- **Data under study**:
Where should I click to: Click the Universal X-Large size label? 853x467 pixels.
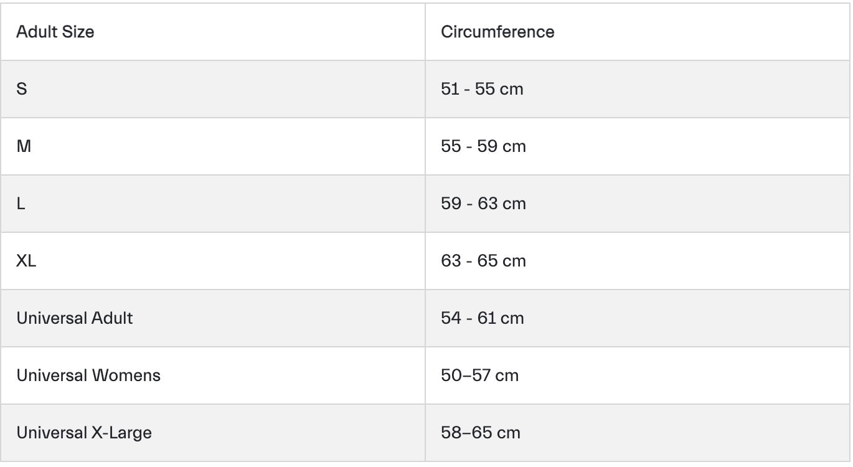84,433
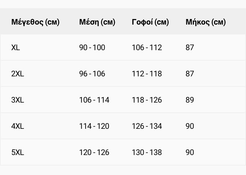Click the 5XL size row label

(x=18, y=152)
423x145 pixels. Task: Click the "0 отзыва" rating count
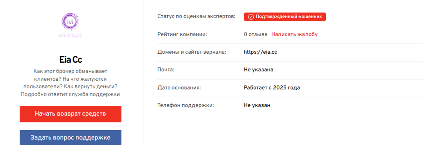255,34
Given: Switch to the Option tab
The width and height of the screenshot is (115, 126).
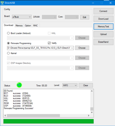Looking at the screenshot, I should click(x=28, y=26).
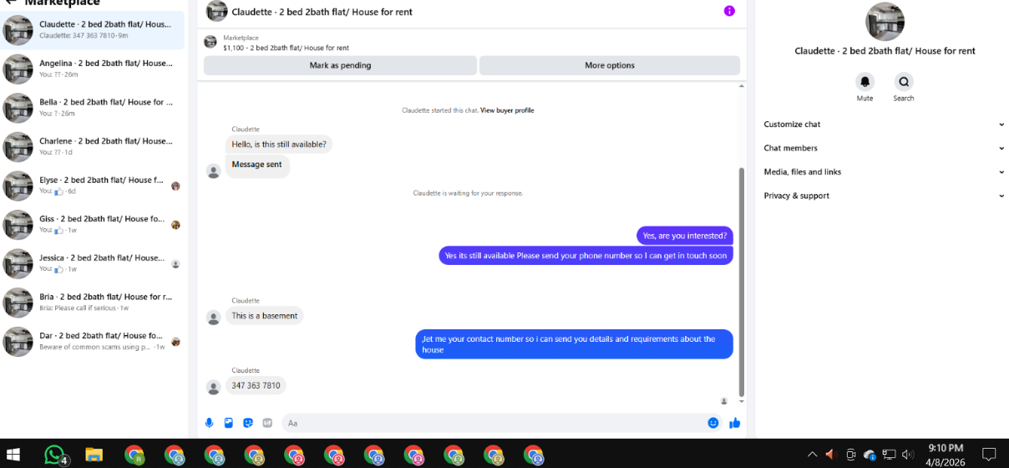This screenshot has width=1009, height=468.
Task: Choose a GIF icon
Action: coord(267,423)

- **The problem**:
Transcribe exactly, and without any pictures, each line from the one that holds "The width and" through the final line of the material above.

- **Finished exercise**:
The width and height of the screenshot is (115, 126).
Looking at the screenshot, I should click(x=28, y=26).
This screenshot has width=1009, height=468.
Task: Choose a GIF icon
Action: coord(267,423)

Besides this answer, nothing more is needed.